Friday, March 26, 2010

Spring Care of Perennials

Good gardening friend Paul Parent of the Paul Parent Garden Club ( sends out a great newsletter every week with pertinent gardening topics. I encourage you to go to his website to sign up for his newsletter. Paul can also be heard every Sunday morning from 6 AM to 10 AM at his website or at WBACH (104.7 FM) every Sunday morning from 6 AM to 9 AM. Paul recently sent this article out called Spring Care of Perennials (I have added a few comments in italics) and here it is:

"The frost is out of the ground now and it is time for the gardens to begin to wake up and start growing. Here are a few tips for you to get your garden off to a good start. The first garden chore is to clean them of winter debris and any dead plant parts we left there from last fall. Cut to the ground all dead plant stems that remain in the garden. Pull all weeds, moss and grasses that survived the winter between plants. Think "Spring Cleaning for a Better Summer Garden." Once all cleaned, it is time to cut a new edge around the garden.
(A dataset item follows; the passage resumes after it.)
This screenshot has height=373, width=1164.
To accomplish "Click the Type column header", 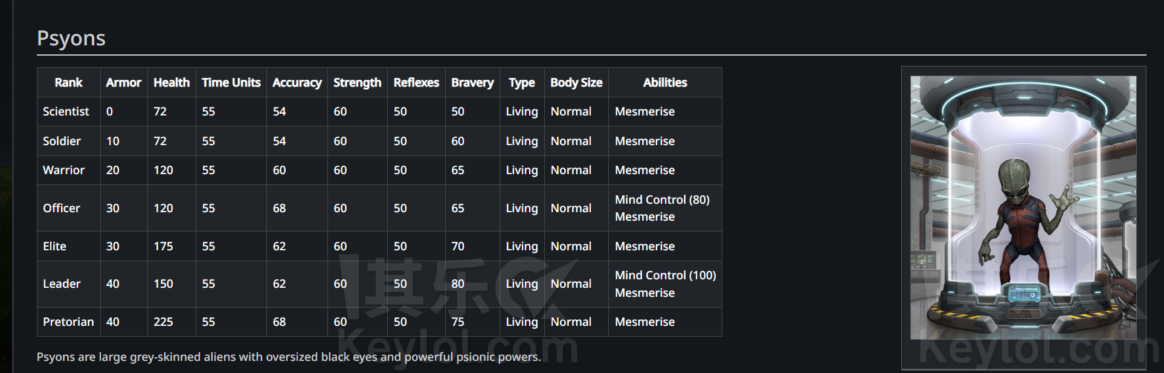I will pyautogui.click(x=521, y=82).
Why?, you may ask-- because it will make the edge of the garden look better, it will be easier to mow the grass, and most important, the edge will keep the grass from your lawn out of the garden. Spreading grasses like common blue grass spread with underground rhizomes and stems; if you have an edge, the grass from the lawn is less likely to move into the garden.

A clean garden soil will warm up faster with the sun and that means earlier plant growth. Now sprinkle Preen granules or Corn Gluten evenly on the soil of the garden. This is a pre-emergence weed control; once the granular product dissolves with rain, it will form a skin or barrier on the soil preventing weeds from growing for the entire season. Think about that: no weeds to pull all summer long. Also, apply your garden fertilizer now and sprinkle evenly like you apply salt to an icy walk way during the winter. Use Plant Tone by Espoma or Plant Booster Plus by Organica.

If you see moss growing in the lawn you may want to lime the garden to counter the acidity. I love Jonathan Green Mag-I-Cal lime substitute, as one 40 pound bag will do the same as ten fifty pound bags of lime and it works in 2 weeks instead of 6 months. If the soil is wet or has standing water, spread the garden soil and lawn area with garden gypsum to improve drainage and prevent root rot. .

To help cut back on watering of the garden I always add 2 inches of compost  over the weed preventer. If you do this now, you can just dump the compost right on top of the garden and rake it evenly over the entire garden. All the plants are dormant and raking will not hurt them. You can even walk on the garden and not hurt anything planted. If you wait until May to add mulch or compost, you will have to do this work by hand, so as not to damage newly sprouting plants emerging from the ground. Doing it now will save you many hours of labor later.

If you are planning to divide perennials, wait until they are just poking through the compost or mulch. It will be easier to divide plants properly when young, and without damaging the root system. Remember some plants are not ready until early May, so be patient. This is also the best time to move hybrid lilies, but dig deep as the bulb should be at least 6 inches deep in the ground. Do not add new plants to the garden until you are sure all existing plants are up and visible. If you have spring flowering bulbs, do not move them until they have finished flowering and the foliage has turned brown. That is usually 6 to 8 weeks after blooming.

Early sprouting perennial plants have a greater chance of rabbits and deer damage than later sprouting plants. Skillin's has a number of great deer repellents. I have found granular Milorganite spread around the garden every couple of weeks to be an excellent deterrent.  Fresh green plants make a tasty meal for these animals and they're not "SHY" or "FUSSY", so get ready!"